Caught Between Doing Well and Doing Good - New York Times

November 18, 2005
Legal Beat
Caught Between Doing Well and Doing Good
By JONATHAN D. GLATER
NOT a deal is done unless lawyers have blessed it. Not a regulatory filing is made unless lawyers have reviewed it. And not an executive compensation agreement is signed unless lawyers have approved it.

Lawyers have made themselves indispensable to public companies. Lawyers boast of their ability to learn the ins and outs of any problem and to know a client's interests better than the client does.

But if lawyers are as wise as they profess, how is it that so many of their clients have been in the middle of devastating financial scandals over the last four years?

Slowly, we are learning more about what lawyers have been up to. For example, some prominent law firms have issued opinion letters approving tax shelters later challenged as improper. Some appear to have drawn up the contracts that enabled companies to park hard truths on someone else's balance sheet. And it was not that long ago that some helped set up companies that engaged in a series of revenue-enhancing transactions that made Enron look like a powerhouse, at least for a while.

━━━━━━━━━━

Exercise aim:
Resume the column on lawyers and corporate scandals, starting right after its final sentence.

Supplied material:
━━━━━━━━━━

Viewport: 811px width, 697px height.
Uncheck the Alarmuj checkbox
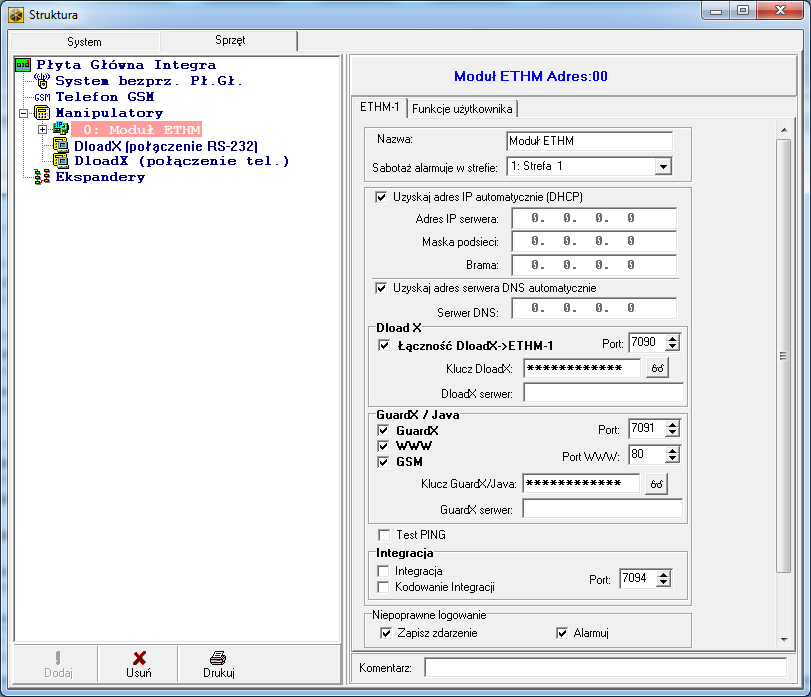tap(562, 633)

━━━━━━━━━━

Response below:
The typical argument in such cases - and just because it is typical does not mean that it is not powerful or even true - is not surprising: lawyers may not know the net effect of transactions they assist.

"Suppose I am asked to help facilitate a wire transfer of several million dollars from Milan," said Geoffrey Hazard, a law professor at the University of Pennsylvania. "Could that be fraudulent? Sure. Could it be perfectly legitimate? Sure. Any badges indicating it's not? No."

Of course, these arguments suggest lawyers are not as powerful or knowledgeable as they claim when they are selling their services. As one lawyer cynically put it, a lawyer may brag of mastery of a deal in advance; but once prosecutors are interested, suddenly that lawyer's role consisted only of drafting a contract.

Bevis Longstreth, a former member of the Securities and Exchange Commission and a retired law firm partner, put the contrast succinctly. "Our lawyers in this country are instrumental in getting the deal done," he said. "In the course of that, they come to understand a great deal about the transaction. They can say, well, we only had this little part, but most lawyers who think of themselves as very good and who are very good, have tremendous peripheral vision and they are worried about everything under the sun."

When it comes to potential misconduct at a client, he said, "It just doesn't add up that they're not conscious."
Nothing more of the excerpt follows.